Five years ago, there were a dozen models of new cars that sold for less than $20,000. In 2023, there was only one: the spartan Mitsubishi Mirage hatchback, which accounted for about 5,300 of the 7.7 million new vehicles sold in the U.S. in the first half of the year.
If you are willing to spend more than $100,000, you can choose from 32 models. For the average American, paying off a new car at current prices demands 42 weeks of income, according to data from Cox Automotive, up from around 33 before the pandemic.
Bargains have been hard to come by on the used-car lot as well, where the average vehicle listed for about $27,000—up more than 30% from prepandemic levels, according to Cox’s data.
Higher interest rates have made the situation more difficult for buyers. Today’s average new car loan has a monthly payment north of $750, with an interest rate of 9.5%. For used cars, the average rate is above 13.7%, according to Cox. The average term for loans issued over the past three years is nearly six years, according to data from Experian.
These numbers could explain a mystery bedeviling auto lending. Seasonalized rates of severe delinquency for auto loans are the highest since at least 2006, but the jobs market is strong.
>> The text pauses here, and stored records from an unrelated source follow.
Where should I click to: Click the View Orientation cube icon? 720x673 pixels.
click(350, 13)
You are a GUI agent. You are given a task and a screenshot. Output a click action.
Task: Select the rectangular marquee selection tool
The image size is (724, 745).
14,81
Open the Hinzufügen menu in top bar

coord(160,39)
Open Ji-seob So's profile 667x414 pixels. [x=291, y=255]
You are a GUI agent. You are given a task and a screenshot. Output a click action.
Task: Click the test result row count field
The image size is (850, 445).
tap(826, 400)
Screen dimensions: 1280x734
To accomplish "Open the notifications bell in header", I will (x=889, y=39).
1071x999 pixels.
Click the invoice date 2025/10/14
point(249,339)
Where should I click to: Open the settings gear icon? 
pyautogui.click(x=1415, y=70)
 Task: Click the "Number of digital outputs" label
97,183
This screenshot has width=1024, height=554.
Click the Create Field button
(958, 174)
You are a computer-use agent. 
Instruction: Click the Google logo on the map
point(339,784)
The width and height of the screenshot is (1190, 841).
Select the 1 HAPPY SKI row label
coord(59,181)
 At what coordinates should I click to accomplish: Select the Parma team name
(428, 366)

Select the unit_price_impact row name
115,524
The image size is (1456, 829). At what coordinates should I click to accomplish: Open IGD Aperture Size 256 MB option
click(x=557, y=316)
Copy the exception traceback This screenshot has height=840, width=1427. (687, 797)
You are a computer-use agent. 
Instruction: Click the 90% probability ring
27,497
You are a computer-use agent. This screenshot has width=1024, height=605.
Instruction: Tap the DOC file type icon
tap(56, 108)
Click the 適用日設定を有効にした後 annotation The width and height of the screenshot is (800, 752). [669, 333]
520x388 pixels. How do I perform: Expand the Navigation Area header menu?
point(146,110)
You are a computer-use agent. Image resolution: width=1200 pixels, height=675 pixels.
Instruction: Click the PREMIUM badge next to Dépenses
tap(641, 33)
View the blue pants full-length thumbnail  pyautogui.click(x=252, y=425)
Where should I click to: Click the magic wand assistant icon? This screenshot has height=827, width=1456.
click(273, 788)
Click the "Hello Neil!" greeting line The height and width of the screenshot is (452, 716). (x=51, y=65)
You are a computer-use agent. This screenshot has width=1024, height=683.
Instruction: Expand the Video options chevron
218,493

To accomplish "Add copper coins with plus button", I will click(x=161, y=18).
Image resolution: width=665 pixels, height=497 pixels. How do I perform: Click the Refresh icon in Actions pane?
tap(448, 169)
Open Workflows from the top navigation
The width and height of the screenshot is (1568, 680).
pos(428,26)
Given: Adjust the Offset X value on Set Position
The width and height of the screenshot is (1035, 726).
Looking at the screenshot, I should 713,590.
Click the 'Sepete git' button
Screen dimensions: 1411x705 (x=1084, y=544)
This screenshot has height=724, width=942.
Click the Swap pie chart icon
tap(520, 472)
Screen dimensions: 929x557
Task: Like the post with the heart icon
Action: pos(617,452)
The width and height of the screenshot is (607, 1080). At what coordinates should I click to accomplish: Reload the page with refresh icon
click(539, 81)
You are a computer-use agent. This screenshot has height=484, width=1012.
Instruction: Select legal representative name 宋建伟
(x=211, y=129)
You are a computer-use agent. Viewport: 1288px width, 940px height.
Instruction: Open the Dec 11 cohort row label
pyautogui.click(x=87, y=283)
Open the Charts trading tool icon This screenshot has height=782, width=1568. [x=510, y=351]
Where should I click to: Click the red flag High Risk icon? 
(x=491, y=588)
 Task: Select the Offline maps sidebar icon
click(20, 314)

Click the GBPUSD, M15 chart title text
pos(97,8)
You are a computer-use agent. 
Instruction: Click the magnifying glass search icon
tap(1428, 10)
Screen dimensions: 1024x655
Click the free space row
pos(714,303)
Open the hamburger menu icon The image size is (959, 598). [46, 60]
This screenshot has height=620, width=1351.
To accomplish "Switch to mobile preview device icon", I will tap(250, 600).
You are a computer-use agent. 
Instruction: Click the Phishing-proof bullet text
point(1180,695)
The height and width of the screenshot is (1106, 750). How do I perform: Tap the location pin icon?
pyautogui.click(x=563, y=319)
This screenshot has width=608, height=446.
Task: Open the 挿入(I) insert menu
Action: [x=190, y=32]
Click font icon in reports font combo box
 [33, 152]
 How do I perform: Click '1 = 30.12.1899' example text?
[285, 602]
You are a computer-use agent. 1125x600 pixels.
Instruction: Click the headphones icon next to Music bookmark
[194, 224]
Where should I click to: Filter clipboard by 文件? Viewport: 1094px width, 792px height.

“Usually you get the default spikes when unemployment spikes—it’s the biggest correlation in consumer credit,” said Clayton Triick, a fund manager at fixed-income investor Angel Oak Capital Advisors. “To see them go up that much while unemployment is still low is not typical.”
Automakers leaned into their pricing power during the pandemic, giving priority to selling more expensive vehicles and features as supply-chain issues constrained inventories and shoppers had more savings from pandemic stimulus packages. They have continued to boost prices. General Motors said last month that the average price paid by its buyers rose 3% quarter over quarter, to $52,000.
So far, higher prices have been a positive for automakers and dealers. Share prices for public dealership groups have surged this year. Automakers have generated profits that they can put toward their expensive transition to electric vehicles. The large dealerships have made big profits from their parts and service businesses as drivers hold on to cars for longer.
But there are signs that the market might already be struggling to sustain itself. If consumers rebel against the higher prices, sales—which so far have been stronger than expected—could slow, particularly among the pricey vehicles that have been generating most of the industry’s profits. And consumers who want to trade in their vehicles might be disappointed with the prices they get.
And among those who braved the market at its highest prices last year, many are already struggling to keep up with their payments. The performance of loans issued in the first half of last year at the peak of the price surge has been especially poor.
Defaults and missed payments on pools of auto loans made in the first half of last year to people with subpar credit are matching or outpacing those issued in 2008, according to an analysis published last week by S&P Global that called the data “ominous.”
The squeeze faced by borrowers might soon ratchet tighter, with a payment holiday for student loans set to expire at the end of the month. According to credit-reporting agency TransUnion, more than a third of consumers with student loans took on new auto loans during the pandemic.
Prices for used cars are slowly coming back to earth and inventories are slowly going up. But cars remain expensive. Used-car dealers nationwide had 32 days of sales worth of cars on hand with a price of $10,000 or less, compared with 55 days of used cars listed at $35,000 and up.